Die Flächen der erfassten Wohnungsbauvorhaben wiederum haben unterschiedliche Vornutzungen und unterscheiden sich auch von der Größe erheblich. Wohnungsbau findet dabei vereinzelt in bestehenden Baulücken statt, wird v.a. aber auf Brach- und Konversionsflächen realisiert. Die Flächen waren vormals nicht wohnbaulich, sondern zumeist gewerblich oder durch die öffentliche Hand genutzt. Als Voreigentümer der Flächen treten private Akteure, aber auch öffentliche Institutionen oder Kirchen auf. Die Grundstücksflächen der erfassten 33 Wohnungsbauvorhaben erstrecken sich von rund 2.500 m² bis hin zu 40 ha großen Arealen. Auch die Anzahl der realisierbaren Wohneinheiten unterscheidet sich entsprechend erheblich (unter 50 bis ca. 1.500 Wohneinheiten).

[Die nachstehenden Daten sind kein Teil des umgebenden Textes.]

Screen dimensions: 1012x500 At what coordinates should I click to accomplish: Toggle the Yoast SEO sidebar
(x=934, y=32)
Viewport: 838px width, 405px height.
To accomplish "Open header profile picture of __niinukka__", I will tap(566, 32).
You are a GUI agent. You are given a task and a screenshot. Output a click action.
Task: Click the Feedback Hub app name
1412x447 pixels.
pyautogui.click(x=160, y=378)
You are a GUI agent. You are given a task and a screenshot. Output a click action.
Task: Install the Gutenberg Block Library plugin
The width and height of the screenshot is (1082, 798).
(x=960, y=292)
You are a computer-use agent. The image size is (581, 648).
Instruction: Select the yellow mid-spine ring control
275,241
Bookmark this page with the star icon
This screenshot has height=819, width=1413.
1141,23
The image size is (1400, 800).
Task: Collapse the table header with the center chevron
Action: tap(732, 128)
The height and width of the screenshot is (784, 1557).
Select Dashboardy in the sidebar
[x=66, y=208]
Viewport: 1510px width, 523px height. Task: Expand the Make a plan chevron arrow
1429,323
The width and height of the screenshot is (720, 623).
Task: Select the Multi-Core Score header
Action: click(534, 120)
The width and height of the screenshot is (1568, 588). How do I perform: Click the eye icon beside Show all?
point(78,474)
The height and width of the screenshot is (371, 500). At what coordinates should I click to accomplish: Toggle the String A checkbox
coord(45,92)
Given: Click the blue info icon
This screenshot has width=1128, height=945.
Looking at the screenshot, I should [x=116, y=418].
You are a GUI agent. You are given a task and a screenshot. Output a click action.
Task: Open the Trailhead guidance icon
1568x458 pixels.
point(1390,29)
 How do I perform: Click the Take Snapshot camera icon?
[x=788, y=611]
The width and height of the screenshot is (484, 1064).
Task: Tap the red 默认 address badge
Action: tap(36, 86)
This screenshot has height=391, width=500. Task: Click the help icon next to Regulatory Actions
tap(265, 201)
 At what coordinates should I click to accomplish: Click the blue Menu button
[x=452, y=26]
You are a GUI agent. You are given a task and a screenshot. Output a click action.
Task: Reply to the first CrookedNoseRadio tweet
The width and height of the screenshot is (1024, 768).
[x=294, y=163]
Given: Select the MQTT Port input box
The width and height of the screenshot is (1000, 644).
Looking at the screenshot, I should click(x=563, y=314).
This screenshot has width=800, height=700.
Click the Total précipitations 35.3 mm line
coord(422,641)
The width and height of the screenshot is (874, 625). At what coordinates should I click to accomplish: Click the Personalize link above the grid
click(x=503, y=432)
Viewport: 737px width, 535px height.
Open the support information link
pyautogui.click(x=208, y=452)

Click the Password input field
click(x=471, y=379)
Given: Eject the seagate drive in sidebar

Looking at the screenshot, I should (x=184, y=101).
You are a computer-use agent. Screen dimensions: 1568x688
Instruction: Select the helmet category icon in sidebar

Im weit überwiegenden Teil der erfassten Wohnungsbauprojekte werden Miet- oder Eigentumswohnungen im Geschosswohnungsbau realisiert, verdichtete Einfamilienhausformen (Reihenhäuser) wurden nur vereinzelt integriert. Die preisliche Spanne reicht vom hochwertigen Eigentumswohnungsbau bis hin zu öffentlich geförderten Mietwohnungen. Auch besondere Wohnformen wie Seniorenwohnen werden realisiert. Teilweise integrieren die Vorhaben auch gewerbliche Nutzungen.
Die Initiative zu einer wohnbaulichen Entwicklung der Flächen ging bei den erfassten Vorhaben weit überwiegend von privatwirtschaftlichen Akteuren aus und nur in wenigen Fällen von der Kommune. Mit Ausnahme eines von einem Studierendenwerk errichteten Gebäudes werden alle Projekte von privaten Investoren, kommunalen Wohnungsbaugesellschaften oder Wohnungsbaugenossenschaften realisiert. Unter den privaten Investoren befinden sich sowohl lokale Akteure wie auch überregional und international tätige Unternehmen.

Planungsrechtlich reicht die Bandbreite der erfassten Wohnungsbauvorhaben von auf der Basis bestehender Bebauungspläne genehmigten Projekten, über Vorhaben nach §34 BauGB bis hin zu neu aufzustellenden Bebauungsplänen, die teilweise als vorhabenbezogene Bebauungspläne oder Bebauungspläne der Innenentwicklung (§13a BauGB) erstellt werden.

Aus dem breiten Spektrum der erfassten Wohnungsbauprojekte werden 12 Fallbeispiele in den sechs Städten ausgewählt und detailliert untersucht. Zur konkreten Beantwortung der Forschungsfragen werden nun Experteninterviews mit kommunalen Vertretern, Investoren und weiteren Projektbeteiligten vor Ort durchgeführt.